My1Login is basically an identity and access management solution for large and medium-sized enterprises. It’s a group of different tools that takes care of various aspects of identity and access management of a firm.
So, unlike other programs, password management is just a small part of its job. And My1Login has a specific tool to oversee this section called Privileged Password Manager.
Privileged Password Manager is a decent product you can use in a company to store and share passwords. With permission-based sharing, you can share the login details to other employees without revealing the actual credentials.
And using the single sign-on (SSO) feature, they can log in to the site with just a single click.
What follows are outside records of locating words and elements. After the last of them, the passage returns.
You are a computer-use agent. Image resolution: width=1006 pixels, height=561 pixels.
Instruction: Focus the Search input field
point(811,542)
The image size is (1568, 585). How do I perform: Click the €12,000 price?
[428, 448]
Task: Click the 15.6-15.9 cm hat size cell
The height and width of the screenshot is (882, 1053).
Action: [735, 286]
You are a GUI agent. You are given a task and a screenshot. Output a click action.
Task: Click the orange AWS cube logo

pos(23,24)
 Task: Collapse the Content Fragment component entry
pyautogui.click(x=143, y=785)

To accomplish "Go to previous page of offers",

But having said that, I didn’t find anything special in this tool. Other cutting-edge programs offer far more than My1Login’s Privileged Password Manager.
In fact, it lacks many key features that might irk many users, and in the following section, I’ve explained everything in detail.
So, let’s take a look:
#1. Since Privileged Password Manager is not built for individuals, an average user might take several minutes to get started with it.
Once you sign in, it takes you directly to the admin page aka the control room from where you’ll manage all the users and passwords.
The interface of this admin page is though quite similar to other password managers. It has a navigation bar on the left and clean white space in the middle. And once you’re familiar with this interface, you will just breeze through every function.
For example, the ‘Dashboard’ gives you a quick overview of your company. It contains information regarding the total number of users under you, total shares, and a few details about your personal account.
Similarly, the ‘Users’ section is where you find the complete list of groups you’ve created and all the users under these different groups.
You can manage everything from here. Like adding or removing users, share something to a specific member of your team, or create or delete groups.
Just like this, the ‘Apps’ section is for adding or removing login details, and other sections like ‘Reports’, ‘Security’, ‘Notification’, and ‘Device’ are for specific tasks, too.
In short, you can conclude that even though Privileged Password might seem new, it’s quite user-friendly once you’re familiar with the interface.
#2. My1Login has included multi-factor authentication to make sure no one accesses your account and sensitive credentials without your permission.
You can use Google authenticator, Yubico, public key tokens, and even local biometric system to protect your account further.
#3. My1Login is available on every device. Whether you use a Windows or Mac computer or an Android or iOS smartphone, it works well everywhere.
But I would recommend using it primarily on your computer because the mobile versions are just the ripped versions of the computer versions.
#4. My1Login doesn’t offer any security audit report, but they do have an in-house password checker to analyze different passwords.
And the best part?
It’s available on the main website so that anyone can use it to check their password strength.
#5. Users can launch a site or app right from within the software in a single click using the Single Sign-On (SSO) feature.
#1. Even though My1Login is a prestigious name in the identity and access management industry, it lacks many key features that even a free tool can offer.
For example, you can’t store or share anything like card details, addresses, or secure notes in the vault. And can’t access it while you’re offline.
#2. Even though the SSO feature is excellent for launching apps from within the software, it doesn’t work outside the software.
In simple words, you’ll have to open the software to auto-login to a specific app or platform.
Unlike other programs, you can’t open a site and use the browser extension to auto-fill your details without even opening the app.
Similarly, the password generator also works only inside the software. It can’t help you automatically while filling sign up forms.
#3. As I mentioned in the ‘Pros’ section, the password checker of My1Login can only check the strength of your password.
It can’t spot weak or duplicate credentials or present an audit report, which is common in other tools.
#4. My1Login is not transparent about its security and doesn’t mention anything about the encryption system they use.
Sure, they’ve multi-factor authentication to prevent unwanted break-ins, but a robust encryption system is imperative to tackle online hackers.
#5. And last but definitely not least, My1Login is completely irrelevant for individuals and even for families. And this single reason is enough to make many users ditch this tool.
My1Login pricing plans and payment methods
My1Login has a pay per user pricing strategy for all its products. And since we’re talking about its password manager, it costs £2/user per month.
It’s definitely a nominal fee but get ready to pay an extra £1 for each user every month if you want multi-factor authentication, too.
As for payment methods, they accept all major credit cards.
Do I recommend My1Login?
No, I don’t recommend My1Login to anyone. Not even to enterprises and small companies simply because other than saving passwords, the tool is good for nothing.